(Pixel coordinate grounding data)
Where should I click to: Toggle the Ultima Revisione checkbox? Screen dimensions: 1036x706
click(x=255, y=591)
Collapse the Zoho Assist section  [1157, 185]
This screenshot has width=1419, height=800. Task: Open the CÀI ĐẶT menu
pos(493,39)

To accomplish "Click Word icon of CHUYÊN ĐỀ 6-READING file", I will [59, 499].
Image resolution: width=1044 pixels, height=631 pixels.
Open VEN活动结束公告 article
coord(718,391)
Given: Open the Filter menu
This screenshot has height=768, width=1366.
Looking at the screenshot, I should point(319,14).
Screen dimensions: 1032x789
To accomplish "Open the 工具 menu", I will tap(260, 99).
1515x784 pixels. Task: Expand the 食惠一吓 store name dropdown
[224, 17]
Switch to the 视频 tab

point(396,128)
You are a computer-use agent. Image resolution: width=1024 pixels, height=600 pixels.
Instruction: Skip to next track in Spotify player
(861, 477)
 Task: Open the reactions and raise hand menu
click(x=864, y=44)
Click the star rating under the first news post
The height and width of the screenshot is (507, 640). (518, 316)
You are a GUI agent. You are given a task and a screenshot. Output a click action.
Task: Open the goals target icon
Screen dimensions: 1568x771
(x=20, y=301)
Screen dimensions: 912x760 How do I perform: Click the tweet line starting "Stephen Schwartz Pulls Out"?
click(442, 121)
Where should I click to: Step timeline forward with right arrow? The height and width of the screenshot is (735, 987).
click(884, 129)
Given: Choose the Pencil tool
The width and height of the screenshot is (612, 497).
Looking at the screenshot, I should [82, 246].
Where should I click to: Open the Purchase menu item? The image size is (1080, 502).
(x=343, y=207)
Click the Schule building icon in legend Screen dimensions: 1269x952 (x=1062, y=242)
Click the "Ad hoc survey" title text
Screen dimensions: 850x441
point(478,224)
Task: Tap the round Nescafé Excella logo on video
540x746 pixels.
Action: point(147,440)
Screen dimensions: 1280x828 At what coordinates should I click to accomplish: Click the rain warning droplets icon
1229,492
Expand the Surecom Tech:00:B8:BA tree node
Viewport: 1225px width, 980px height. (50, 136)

▶ **What is required**:
Find the string "will" in the entries above. Copy each line where it occurs.

▶ **Your response**:
To accomplish "Click Word icon of CHUYÊN ĐỀ 6-READING file", I will [59, 499].
To accomplish "Open the 工具 menu", I will tap(260, 99).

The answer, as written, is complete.